The Streetcar of the Future, Including a Mini Physics Lesson

sanderson-rail-1_525Last week, I discovered an interesting article on Design Observer, which discusses the importance that the streetcar will have in America’s future. The article explains in depth the physics that underlies the efficiency of streetcars.

And for anyone who may not understand the difference between a streetcar and a typical light rail vehicle, I have included a video that I shot in Portland two years ago showing Portland’s MAX light rail and the Portland Streetcar.


Farmers Market, Instawalk, Granary Row, and the Harlem Shake

This morning I stopped by the Downtown Salt Lake City Farmers Market at Pioneer Park.

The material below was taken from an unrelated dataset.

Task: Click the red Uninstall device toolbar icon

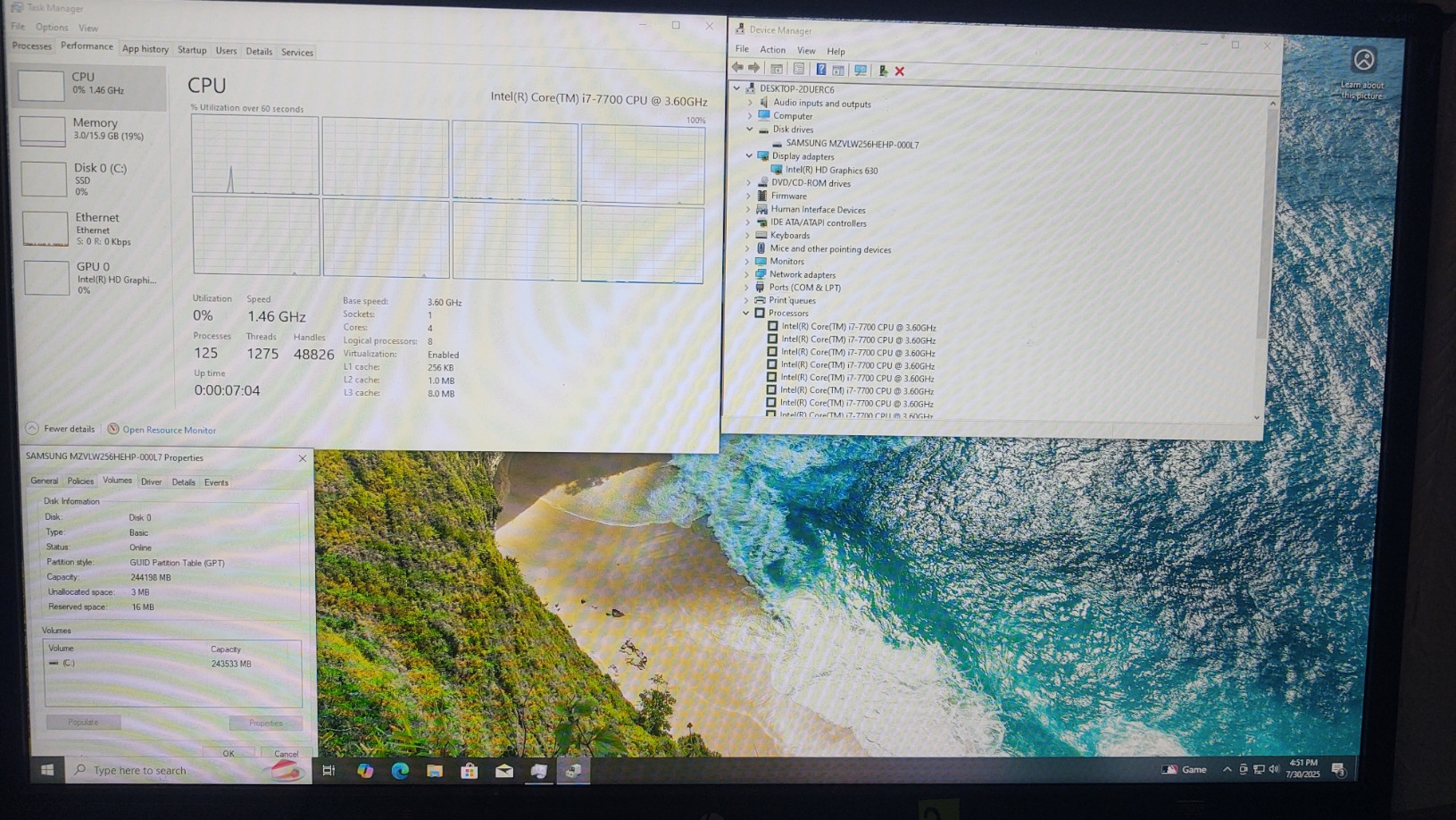Action: pyautogui.click(x=900, y=71)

I was on my way to Instawalk SLC, where I had the opportunity to take a 45-minute walking tour of the neighborhood of the portion of downtown Salt Lake City just north of Pioneer Park.  The highlight of the tour was getting to see the private garden on the south side of Art Space on Pierpont Avenue.

This evening I went to the opening of Granary Row.  There was a good number of people there, and even more arriving as I left.

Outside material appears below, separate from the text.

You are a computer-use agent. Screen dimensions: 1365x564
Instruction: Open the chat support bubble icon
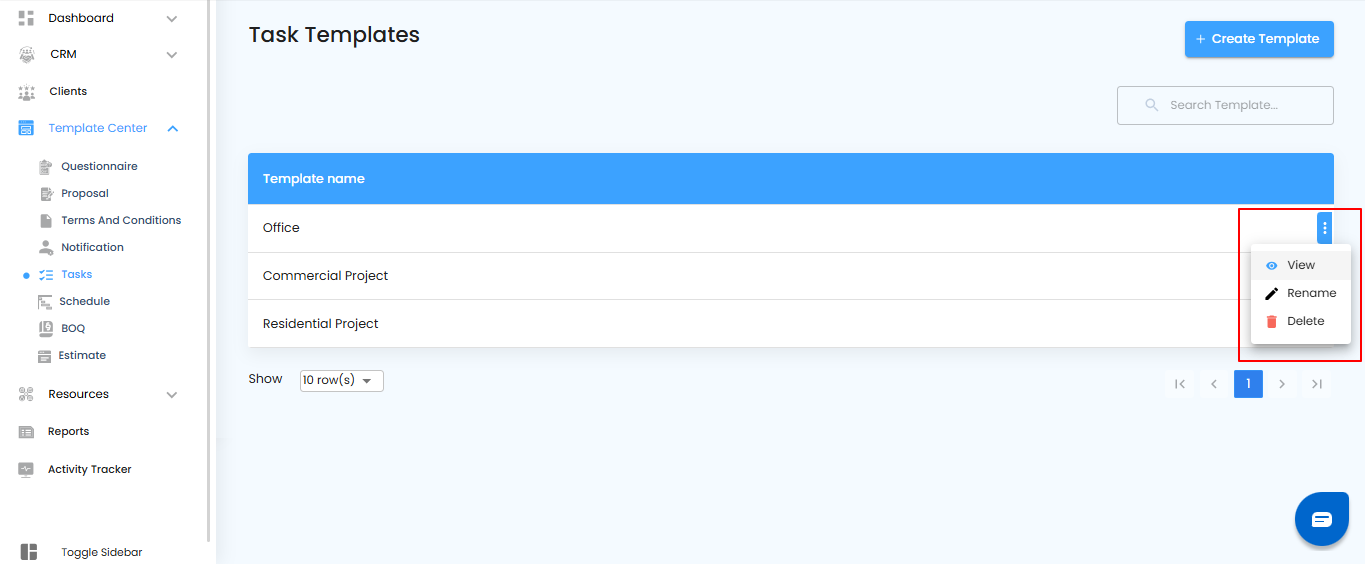pos(1321,519)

And I also edited yesterday’s Salt Lake Bike Party video into a true Harlem Shake clip.


Sugarmont Plaza, Road Respect Tour, and Salt Lake Bike Party

This was a busy evening for me and my bike.  Tonight was the opening night for Sugarmont Plaza.  This “tactical urbanism” project will run all summer.  The location is the parking lot of the former Deseret Industries building at 2230 S Highland Dr in the Sugar House neighborhood of Salt Lake City.  I was there right at the start, but I heard there was a pretty good turn out later in the evening.

Then I headed over to the Road Respect Tour, which is sponsored by UDOT.

UTA was also on hand showing off the new triple bike racks, which will be installed on all future buses.  Shown here is a triple bike rack mounted on the back of one of UTA’s vans rather than on the front of a bus.

UTA Triple Bike Rack

Then, for the highlight of my evening, I joined in on the Salt Lake Bike Party.

I apologize for the crude videos shot using my Android smart phone.  Maybe one day I will have the equipment and skills to produce videos like Clarence Eckerson.

When Urban Agriculture Is at Odds with Sustainability

Today I discovered an interesting post from Zane Selvans at Flat Iron Bike that was quoted by Streetsblog.  The post discusses the downside of a proposal in Boulder, Colorado, to set aside 25 downtown acres for urban agriculture.

On its face, setting aside land downtown for urban agriculture might sound like a great proposal, but there are a couple of problems.  The site is located adjacent to a high frequency transit corridor and would be much better suited as a transit-oriented development, allowing both residential and commercial uses to benefit from the high proximity to transit.  A second aspect is the almost $5 million cost of the agricultural easement for a mere 25 acres, when the funds could be used to preserve much larger areas near the city’s periphery, a good example of which are 243 acres that were preserved by Boulder in 1993 for the bargain price of $1 million.

I agree with Zane.  The money could be better spent for preservation elsewhere, and the site could make a great transit-oriented development.  It’s also possible to develop the land in such a way that integrates urban agriculture into the design.